## WHAT TO DO
Nothing but the lines from the one containing "Select the answer" through the last line of the material should appear in the answer, transcribed exactly, pictures excluded.

===============

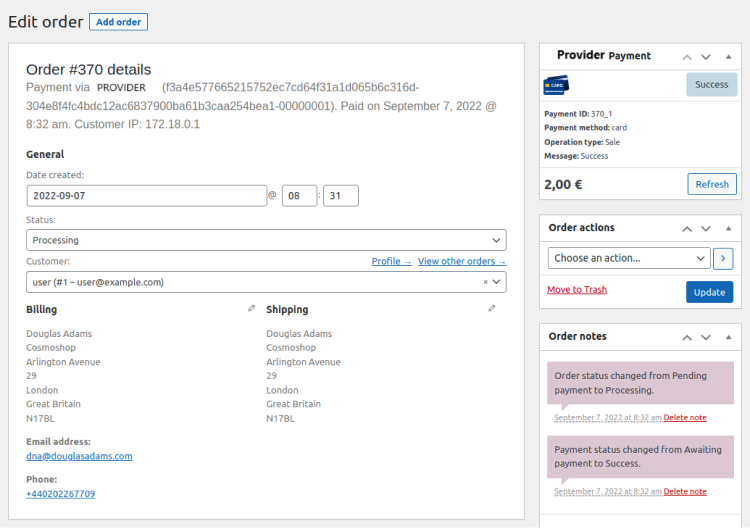Click Move to Trash link
This screenshot has width=750, height=528.
[x=577, y=290]
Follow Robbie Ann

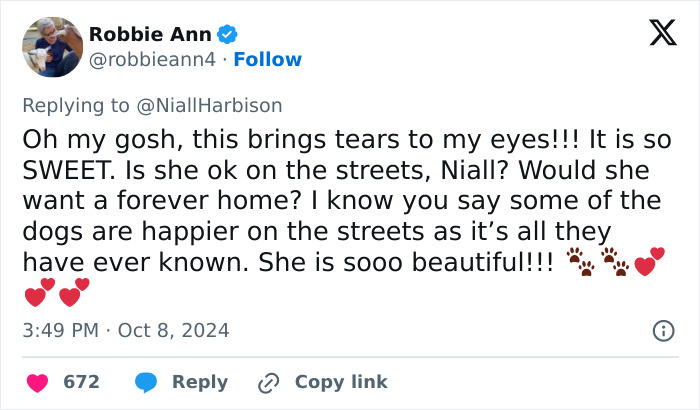click(268, 60)
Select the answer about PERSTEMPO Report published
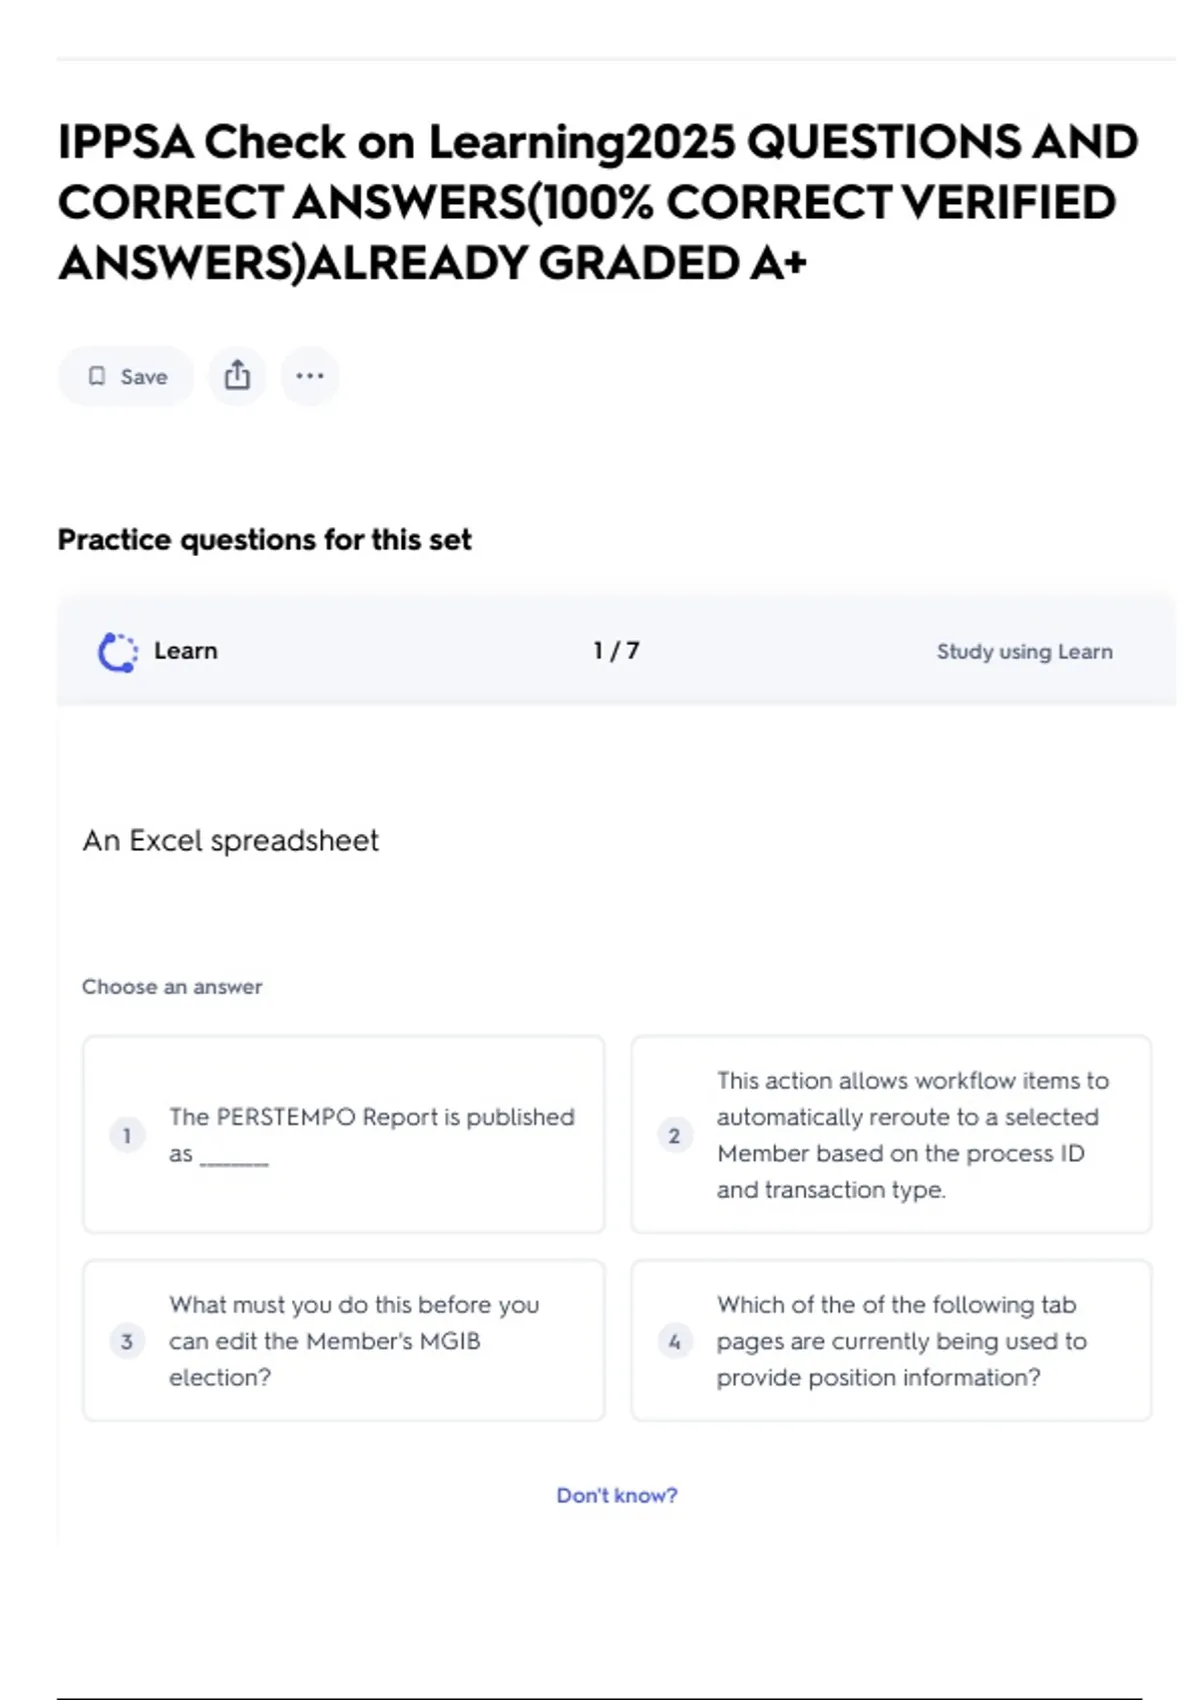Image resolution: width=1200 pixels, height=1700 pixels. click(x=371, y=1134)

===============

## TASK OUTPUT
Select the answer about PERSTEMPO Report published
Image resolution: width=1200 pixels, height=1700 pixels. click(x=371, y=1134)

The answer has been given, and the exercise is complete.